Title : Scalable solutions for global health: Bridging cardiovascular innovation and tropical medicine in underserved regions
Abstract:
Cardiovascular disease and tropical infections constitute a major and increasingly interconnected dual burden in underserved regions, particularly within low- and middle-income countries where healthcare systems remain fragmented and resource-constrained. This poster proposes a scalable and integrated healthcare framework that combines advances in cardiovascular medicine with tropical disease control strategies. By leveraging digital health technologies, community-based care models, and preventive public health interventions, the proposed approach aims to improve early detection, enhance treatment efficiency, and strengthen health system resilience. Ultimately, this framework seeks to reduce health disparities and improve long-term population health outcomes.

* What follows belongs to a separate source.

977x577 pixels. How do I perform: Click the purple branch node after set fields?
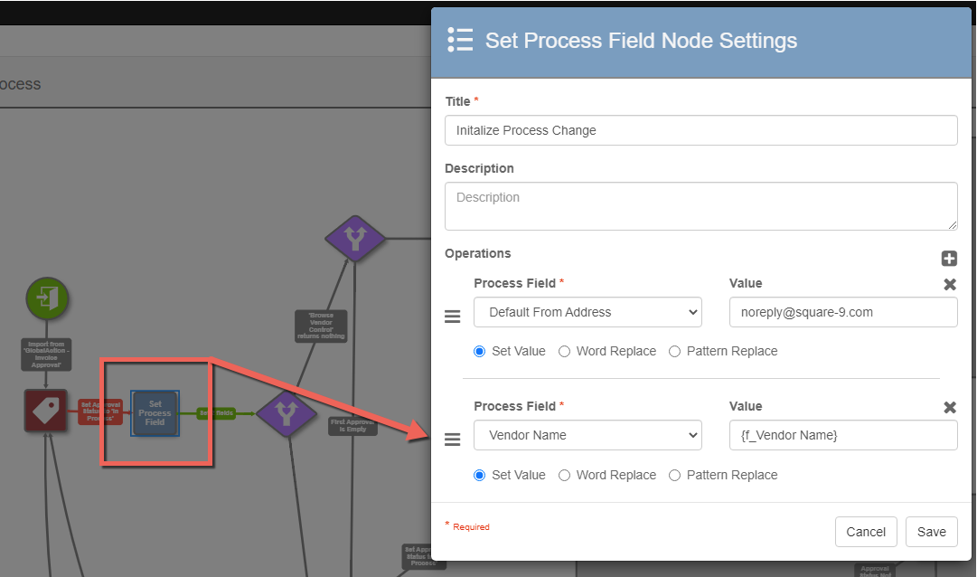(287, 413)
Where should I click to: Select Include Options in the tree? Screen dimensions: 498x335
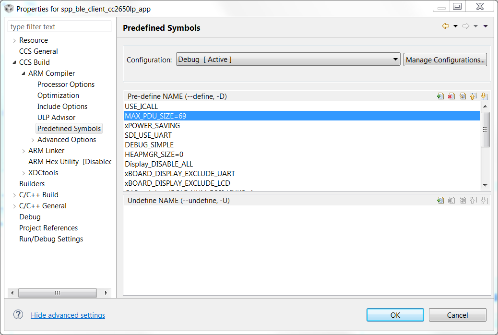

Background: Low- and middle-income regions are undergoing a rapid epidemiological transition characterized by a rising prevalence of cardiovascular diseases alongside persistent endemic tropical infections. These overlapping burdens place substantial pressure on already fragile healthcare systems. Fragmentation of services, limited diagnostic capacity, and weak integration between chronic and infectious disease programs contribute to delayed diagnosis, disrupted continuity of care, and suboptimal patient outcomes. Addressing these challenges requires a shift toward integrated, systems-based healthcare delivery models.
Objective: To develop and propose a scalable, cost-effective, and integrated healthcare model that bridges cardiovascular innovation with tropical medicine, with the aim of improving early detection, optimizing treatment pathways, and strengthening preventive care in resource-limited settings.
Key Themes:
Integrated Care Models: Development of unified screening and management pathways that combine cardiovascular risk assessment with infectious disease surveillance, enabling earlier diagnosis and coordinated treatment.
Digital Health Innovations: Application of telemedicine platforms, artificial intelligence–assisted diagnostic tools, and mobile health applications to expand access to care, improve clinical decision-making, and support remote patient monitoring.
Task-Shifting and Community Engagement: Strengthening the capacity of community health workers to deliver frontline screening, health education, and basic disease management, thereby extending healthcare access to underserved populations.
Preventive Health Strategies: Integration of cardiovascular risk reduction initiatives with established tropical disease prevention programs, emphasizing lifestyle modification, vaccination, and health education.
Health System Strengthening: Enhancement of primary healthcare infrastructure to support integrated service delivery, improve referral pathways, and increase system resilience against dual disease burdens.
Discussion: The integration of cardiovascular innovation with tropical medicine represents a significant opportunity to address persistent health inequities in underserved populations. Aligning chronic disease management with infectious disease control enables improved efficiency, earlier intervention, and more effective use of limited resources. Furthermore, the incorporation of digital health technologies and community-based delivery models enhances scalability and sustainability. However, successful implementation requires strong interdisciplinary collaboration among clinicians, public health practitioners, and health system policymakers.
Conclusion: A unified, scalable, and technology-enabled healthcare framework that integrates cardiovascular and tropical disease management offers a practical pathway to improving global health outcomes in resource-limited settings. This approach enhances clinical efficiency, promotes early diagnosis, and strengthens overall health system resilience. Future implementation and evaluation of such integrated models are essential to translate this framework into measurable and sustainable public health impact.